# Bayes Adaptive Monte Carlo Tree Search for Offline Model-based Reinforcement Learning


- Please download the dynamics and reward models used for [BA-MBRL](https://drive.google.com/drive/folders/1FlzAaJkOs7WKM73kJmpYkelFMVdShiYL?usp=sharing), [BA-MCTS](https://drive.google.com/drive/folders/14MxBjHX9eaiO5xCOjyUDSiqFMS0EKa2y?usp=sharing), [BA-MCTS-SL](https://drive.google.com/drive/folders/14MxBjHX9eaiO5xCOjyUDSiqFMS0EKa2y?usp=sharing), to the folder 'data'.

- The training time of different algorithms can be acquired from corresponding tensorboard files. The raw data for our Table 6 is recored in the file 'record_run_time.py'. You can directly run the following command to get the statistics:
    ```bash
    python record_run_time.py
    ```

- To replicate Table 9, please run:
    ```bash
    python test_belief.py --seed 0 --yaml_file args_yaml/ba_mcts/Z.yml --uuid E --load_model_dir F
    ```

    - Z is the name of the specific yaml file, which corresponds to a D4RL MuJoCo task, as listed in 'args_yaml/ba_mcts';

    - E specifies the name of the subfolder to store the training results;

    - F is the path to the dynamics and reward model (stored in the folder 'data'), which should correspond to the evaluation environment (specified by Z).

- To reproduce Table 10:

    - The raw data for Table 10 is stored in 'make_tables.py'. You can run the following command to reproduce the statistics:
        ```bash
        python make_tables.py
        ```
    
    - The raw data is computed based on imginary rollouts. Please download the rollout data from [traj_data](https://drive.google.com/drive/folders/1McVG1jPklsusxYi_zt927axHxJ5ndXy2?usp=sharing) to the folder 'traj_data'.
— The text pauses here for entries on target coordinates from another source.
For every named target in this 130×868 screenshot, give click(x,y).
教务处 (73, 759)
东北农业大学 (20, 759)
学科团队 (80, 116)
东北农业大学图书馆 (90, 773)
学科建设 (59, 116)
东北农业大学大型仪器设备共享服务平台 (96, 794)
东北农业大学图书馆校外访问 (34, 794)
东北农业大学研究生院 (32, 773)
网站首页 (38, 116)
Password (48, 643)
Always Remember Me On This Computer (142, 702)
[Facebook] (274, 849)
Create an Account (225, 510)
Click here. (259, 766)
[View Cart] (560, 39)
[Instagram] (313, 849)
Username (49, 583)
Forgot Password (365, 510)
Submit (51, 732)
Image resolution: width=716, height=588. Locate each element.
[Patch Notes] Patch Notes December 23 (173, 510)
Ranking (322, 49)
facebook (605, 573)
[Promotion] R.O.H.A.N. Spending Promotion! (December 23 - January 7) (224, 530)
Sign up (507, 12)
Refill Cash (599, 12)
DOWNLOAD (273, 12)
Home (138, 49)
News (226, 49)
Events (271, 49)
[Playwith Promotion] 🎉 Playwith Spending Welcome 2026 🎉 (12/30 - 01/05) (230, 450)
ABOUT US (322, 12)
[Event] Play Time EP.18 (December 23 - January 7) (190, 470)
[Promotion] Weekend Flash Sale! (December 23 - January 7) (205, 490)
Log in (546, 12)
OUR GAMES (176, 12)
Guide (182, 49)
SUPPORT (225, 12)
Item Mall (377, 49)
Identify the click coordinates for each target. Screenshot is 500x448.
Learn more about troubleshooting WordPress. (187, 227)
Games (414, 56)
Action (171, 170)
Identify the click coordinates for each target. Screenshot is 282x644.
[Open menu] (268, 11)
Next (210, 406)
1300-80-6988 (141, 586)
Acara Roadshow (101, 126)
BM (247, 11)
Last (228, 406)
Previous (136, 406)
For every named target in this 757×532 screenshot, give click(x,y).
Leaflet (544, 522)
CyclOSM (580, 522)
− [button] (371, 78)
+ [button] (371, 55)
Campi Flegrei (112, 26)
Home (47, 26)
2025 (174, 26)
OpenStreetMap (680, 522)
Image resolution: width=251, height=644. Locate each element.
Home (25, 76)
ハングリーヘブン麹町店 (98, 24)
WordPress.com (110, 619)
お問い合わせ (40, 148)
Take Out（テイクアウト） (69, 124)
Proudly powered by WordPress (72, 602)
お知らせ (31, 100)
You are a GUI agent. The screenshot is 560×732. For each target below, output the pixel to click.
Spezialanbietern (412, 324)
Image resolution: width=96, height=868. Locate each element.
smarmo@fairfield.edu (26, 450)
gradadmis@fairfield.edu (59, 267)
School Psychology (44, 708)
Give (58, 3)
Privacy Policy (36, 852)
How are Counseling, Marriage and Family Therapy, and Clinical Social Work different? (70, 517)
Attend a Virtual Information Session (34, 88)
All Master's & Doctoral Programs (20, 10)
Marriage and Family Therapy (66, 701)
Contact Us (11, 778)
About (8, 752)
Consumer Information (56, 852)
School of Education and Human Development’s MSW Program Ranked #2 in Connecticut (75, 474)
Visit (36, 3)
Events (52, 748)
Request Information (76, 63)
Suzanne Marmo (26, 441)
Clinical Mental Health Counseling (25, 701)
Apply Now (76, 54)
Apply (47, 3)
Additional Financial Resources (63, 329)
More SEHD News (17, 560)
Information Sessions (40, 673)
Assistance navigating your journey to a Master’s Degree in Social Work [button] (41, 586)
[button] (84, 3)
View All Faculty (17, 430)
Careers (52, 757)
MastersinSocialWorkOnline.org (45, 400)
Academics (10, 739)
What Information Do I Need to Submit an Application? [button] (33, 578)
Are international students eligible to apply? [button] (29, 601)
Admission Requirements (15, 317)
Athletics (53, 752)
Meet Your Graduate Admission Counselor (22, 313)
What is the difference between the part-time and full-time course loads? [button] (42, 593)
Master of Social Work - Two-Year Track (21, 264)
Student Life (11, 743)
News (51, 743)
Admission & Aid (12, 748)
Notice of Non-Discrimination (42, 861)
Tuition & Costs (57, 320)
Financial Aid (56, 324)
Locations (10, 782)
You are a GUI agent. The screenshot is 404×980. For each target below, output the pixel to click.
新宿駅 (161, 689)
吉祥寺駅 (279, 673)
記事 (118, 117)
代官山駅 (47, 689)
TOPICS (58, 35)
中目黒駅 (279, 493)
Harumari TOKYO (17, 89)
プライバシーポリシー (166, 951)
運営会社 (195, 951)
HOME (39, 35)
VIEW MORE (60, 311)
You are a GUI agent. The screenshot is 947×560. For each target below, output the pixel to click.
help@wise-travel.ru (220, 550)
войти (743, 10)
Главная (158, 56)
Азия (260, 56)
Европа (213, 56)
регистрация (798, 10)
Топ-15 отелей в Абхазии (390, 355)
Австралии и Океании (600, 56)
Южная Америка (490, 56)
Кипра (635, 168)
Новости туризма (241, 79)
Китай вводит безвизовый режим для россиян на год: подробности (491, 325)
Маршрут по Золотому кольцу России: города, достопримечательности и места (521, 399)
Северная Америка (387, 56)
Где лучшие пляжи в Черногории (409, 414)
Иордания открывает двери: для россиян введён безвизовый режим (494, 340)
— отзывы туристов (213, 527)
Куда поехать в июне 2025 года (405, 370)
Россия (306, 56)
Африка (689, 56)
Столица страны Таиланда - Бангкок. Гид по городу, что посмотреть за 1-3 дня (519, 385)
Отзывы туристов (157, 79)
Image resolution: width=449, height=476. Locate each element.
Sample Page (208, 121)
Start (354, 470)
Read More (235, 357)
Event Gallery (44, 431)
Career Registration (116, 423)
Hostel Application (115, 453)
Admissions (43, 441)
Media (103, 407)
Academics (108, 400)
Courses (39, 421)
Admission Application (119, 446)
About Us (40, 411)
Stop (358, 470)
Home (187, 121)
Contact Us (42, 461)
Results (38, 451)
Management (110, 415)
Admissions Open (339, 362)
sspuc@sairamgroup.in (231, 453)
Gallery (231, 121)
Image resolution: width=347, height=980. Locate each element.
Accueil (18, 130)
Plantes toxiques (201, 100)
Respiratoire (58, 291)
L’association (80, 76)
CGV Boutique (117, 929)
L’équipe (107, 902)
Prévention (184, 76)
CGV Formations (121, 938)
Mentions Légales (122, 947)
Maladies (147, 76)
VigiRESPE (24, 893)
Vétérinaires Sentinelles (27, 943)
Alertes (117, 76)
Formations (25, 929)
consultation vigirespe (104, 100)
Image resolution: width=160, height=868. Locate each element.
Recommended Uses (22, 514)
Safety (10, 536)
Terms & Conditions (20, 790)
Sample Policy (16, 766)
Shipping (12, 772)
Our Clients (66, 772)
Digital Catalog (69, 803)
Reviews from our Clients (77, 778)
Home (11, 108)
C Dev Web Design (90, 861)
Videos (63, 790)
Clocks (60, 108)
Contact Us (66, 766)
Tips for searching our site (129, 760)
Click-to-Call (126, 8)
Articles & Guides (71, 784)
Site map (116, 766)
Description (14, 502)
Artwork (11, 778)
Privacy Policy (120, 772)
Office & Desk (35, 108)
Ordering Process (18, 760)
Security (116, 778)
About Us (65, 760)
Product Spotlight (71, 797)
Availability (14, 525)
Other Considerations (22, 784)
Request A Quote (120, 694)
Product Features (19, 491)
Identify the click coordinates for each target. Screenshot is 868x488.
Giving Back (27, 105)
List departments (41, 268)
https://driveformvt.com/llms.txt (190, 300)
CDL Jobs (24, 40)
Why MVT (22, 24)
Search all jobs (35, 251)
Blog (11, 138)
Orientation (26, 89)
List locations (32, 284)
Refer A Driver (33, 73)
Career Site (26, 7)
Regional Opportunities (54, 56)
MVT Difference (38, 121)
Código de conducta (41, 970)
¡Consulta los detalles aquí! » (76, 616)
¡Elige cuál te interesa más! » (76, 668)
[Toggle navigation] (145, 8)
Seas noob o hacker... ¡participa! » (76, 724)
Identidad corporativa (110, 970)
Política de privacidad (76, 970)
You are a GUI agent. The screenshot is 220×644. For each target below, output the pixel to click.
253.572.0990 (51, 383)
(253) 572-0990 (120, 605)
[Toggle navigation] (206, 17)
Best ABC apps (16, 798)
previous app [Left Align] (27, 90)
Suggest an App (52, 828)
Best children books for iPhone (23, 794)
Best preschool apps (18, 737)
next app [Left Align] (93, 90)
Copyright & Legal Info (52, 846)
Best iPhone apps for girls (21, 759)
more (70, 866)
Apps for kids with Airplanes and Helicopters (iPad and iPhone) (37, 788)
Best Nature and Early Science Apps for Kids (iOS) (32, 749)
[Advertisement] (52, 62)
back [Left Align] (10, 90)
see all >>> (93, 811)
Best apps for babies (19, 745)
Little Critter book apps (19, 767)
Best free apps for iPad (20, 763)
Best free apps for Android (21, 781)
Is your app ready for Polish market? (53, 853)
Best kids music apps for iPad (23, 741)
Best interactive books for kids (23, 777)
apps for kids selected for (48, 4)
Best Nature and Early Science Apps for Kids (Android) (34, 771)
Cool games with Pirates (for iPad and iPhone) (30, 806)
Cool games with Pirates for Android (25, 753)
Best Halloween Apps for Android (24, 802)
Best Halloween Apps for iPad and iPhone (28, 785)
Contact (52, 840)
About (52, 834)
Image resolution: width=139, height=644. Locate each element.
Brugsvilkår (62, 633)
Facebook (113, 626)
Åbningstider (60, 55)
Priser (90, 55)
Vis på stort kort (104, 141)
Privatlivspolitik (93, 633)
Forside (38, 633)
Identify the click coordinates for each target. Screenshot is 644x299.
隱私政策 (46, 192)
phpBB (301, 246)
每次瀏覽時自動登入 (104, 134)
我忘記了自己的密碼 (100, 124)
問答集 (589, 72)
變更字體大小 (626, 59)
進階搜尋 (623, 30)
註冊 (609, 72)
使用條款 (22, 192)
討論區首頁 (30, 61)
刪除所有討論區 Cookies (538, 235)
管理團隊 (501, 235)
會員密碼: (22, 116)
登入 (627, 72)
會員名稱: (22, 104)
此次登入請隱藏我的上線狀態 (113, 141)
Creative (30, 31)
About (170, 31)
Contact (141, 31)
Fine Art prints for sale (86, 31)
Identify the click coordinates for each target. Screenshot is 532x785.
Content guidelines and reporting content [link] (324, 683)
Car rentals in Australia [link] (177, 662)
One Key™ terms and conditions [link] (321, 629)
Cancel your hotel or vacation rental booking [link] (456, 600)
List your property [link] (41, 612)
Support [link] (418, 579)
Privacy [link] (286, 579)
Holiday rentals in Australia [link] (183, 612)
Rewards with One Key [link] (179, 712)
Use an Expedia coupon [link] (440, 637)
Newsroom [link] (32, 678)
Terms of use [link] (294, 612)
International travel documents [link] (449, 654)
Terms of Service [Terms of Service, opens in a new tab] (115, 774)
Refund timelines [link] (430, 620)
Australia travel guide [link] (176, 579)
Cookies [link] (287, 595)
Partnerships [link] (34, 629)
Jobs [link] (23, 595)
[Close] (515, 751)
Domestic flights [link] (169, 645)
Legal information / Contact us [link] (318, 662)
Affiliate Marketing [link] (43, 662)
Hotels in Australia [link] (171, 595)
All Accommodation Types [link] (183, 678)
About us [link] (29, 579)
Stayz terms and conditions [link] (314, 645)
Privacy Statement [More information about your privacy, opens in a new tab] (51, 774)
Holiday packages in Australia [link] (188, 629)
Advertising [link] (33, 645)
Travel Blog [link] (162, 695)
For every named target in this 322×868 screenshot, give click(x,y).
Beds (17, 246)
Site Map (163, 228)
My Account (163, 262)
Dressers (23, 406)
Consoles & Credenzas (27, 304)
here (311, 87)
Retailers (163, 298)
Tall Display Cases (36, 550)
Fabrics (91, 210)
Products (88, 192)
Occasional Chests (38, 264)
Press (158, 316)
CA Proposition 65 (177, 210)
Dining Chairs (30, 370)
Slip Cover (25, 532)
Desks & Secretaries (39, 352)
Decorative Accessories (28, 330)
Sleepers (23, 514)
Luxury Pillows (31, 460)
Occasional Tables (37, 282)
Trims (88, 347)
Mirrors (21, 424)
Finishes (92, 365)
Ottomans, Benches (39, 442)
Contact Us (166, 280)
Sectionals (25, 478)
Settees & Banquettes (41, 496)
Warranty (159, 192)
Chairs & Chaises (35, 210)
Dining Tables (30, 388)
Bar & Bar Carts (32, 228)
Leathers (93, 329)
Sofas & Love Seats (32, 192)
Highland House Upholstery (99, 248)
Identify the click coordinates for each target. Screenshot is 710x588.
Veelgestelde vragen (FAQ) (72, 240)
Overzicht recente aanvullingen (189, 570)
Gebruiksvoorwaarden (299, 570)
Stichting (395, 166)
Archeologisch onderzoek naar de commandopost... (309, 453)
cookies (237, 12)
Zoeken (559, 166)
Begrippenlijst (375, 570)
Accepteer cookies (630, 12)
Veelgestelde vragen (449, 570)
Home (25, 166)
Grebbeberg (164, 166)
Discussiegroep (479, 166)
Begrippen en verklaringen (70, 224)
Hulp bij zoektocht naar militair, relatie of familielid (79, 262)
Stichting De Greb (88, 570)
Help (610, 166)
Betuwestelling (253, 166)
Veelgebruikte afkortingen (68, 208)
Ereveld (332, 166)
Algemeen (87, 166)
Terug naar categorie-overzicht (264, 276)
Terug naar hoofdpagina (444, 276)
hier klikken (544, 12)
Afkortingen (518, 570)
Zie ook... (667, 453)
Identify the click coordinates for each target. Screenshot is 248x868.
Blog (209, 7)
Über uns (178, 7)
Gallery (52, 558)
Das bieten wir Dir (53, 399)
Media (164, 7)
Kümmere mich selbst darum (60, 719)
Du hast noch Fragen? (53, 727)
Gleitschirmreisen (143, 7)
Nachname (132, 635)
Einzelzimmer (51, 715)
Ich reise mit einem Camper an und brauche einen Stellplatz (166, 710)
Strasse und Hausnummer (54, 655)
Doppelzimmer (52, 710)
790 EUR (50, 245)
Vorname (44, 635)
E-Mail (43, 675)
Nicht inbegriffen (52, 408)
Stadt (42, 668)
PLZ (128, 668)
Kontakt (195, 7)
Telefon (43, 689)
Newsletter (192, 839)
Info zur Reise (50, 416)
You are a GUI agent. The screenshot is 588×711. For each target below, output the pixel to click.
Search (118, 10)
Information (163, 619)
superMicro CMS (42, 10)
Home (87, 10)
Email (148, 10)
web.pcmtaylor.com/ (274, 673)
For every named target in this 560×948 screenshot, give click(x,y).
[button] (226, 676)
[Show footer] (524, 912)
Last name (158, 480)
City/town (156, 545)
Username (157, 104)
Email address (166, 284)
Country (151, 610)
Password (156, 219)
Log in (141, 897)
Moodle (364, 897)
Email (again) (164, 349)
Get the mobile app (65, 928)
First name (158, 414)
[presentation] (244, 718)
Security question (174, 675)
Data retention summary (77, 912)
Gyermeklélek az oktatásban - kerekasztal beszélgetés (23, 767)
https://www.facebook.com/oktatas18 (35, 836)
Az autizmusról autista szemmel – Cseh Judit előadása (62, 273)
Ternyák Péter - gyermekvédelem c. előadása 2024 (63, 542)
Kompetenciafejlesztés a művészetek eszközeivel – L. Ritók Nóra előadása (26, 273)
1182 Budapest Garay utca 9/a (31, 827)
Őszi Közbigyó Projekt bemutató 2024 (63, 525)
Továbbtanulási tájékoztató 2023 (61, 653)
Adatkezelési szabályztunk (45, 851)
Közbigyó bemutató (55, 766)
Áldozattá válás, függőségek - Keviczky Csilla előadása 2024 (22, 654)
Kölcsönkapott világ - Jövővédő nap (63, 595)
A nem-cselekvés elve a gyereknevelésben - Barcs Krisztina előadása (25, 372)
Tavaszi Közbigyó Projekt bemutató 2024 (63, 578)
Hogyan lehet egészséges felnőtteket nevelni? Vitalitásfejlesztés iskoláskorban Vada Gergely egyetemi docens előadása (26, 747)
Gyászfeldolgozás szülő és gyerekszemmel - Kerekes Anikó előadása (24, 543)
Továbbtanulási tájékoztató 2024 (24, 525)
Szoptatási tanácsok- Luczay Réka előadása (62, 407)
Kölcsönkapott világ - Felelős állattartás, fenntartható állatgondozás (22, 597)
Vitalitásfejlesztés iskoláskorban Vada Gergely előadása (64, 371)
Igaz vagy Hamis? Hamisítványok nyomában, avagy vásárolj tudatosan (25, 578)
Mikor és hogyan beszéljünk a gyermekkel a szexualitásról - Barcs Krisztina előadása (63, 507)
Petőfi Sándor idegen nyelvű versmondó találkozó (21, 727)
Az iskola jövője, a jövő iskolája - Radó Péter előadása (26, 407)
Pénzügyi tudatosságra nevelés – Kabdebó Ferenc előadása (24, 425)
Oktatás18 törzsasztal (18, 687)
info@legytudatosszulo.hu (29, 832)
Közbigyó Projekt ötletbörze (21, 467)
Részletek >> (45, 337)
    - To get the raw data from imaginary rollouts. Please run the following command. You need to mannually change the argument of its main function by specifying the data file name. Data files that correspond to adaptive/uniform models have names like 'XXX_seed_Y.pkl'/'XXX_uniform_prior_ensemble_seed_Y.pkl', where 'XXX' is the environment name and 'Y' is the seed number.
        ```bash
        cd traj_data
        python test_traj_dst.py
        ```
    
    - The rollout data can be generated by running 'test_belief.py' as in replicating Table 9.

- To reproduce Figure 4:

    - Please run:
        ```bash
        cd traj_data
        python plot_belief.py
        ```
    
    - To draw Figures 4(b), 4(c), 4(d), you need to change the argument of the function main_2 in 'plot_belief.py' to t_id=0, t_id=22, t_id=495, respectively.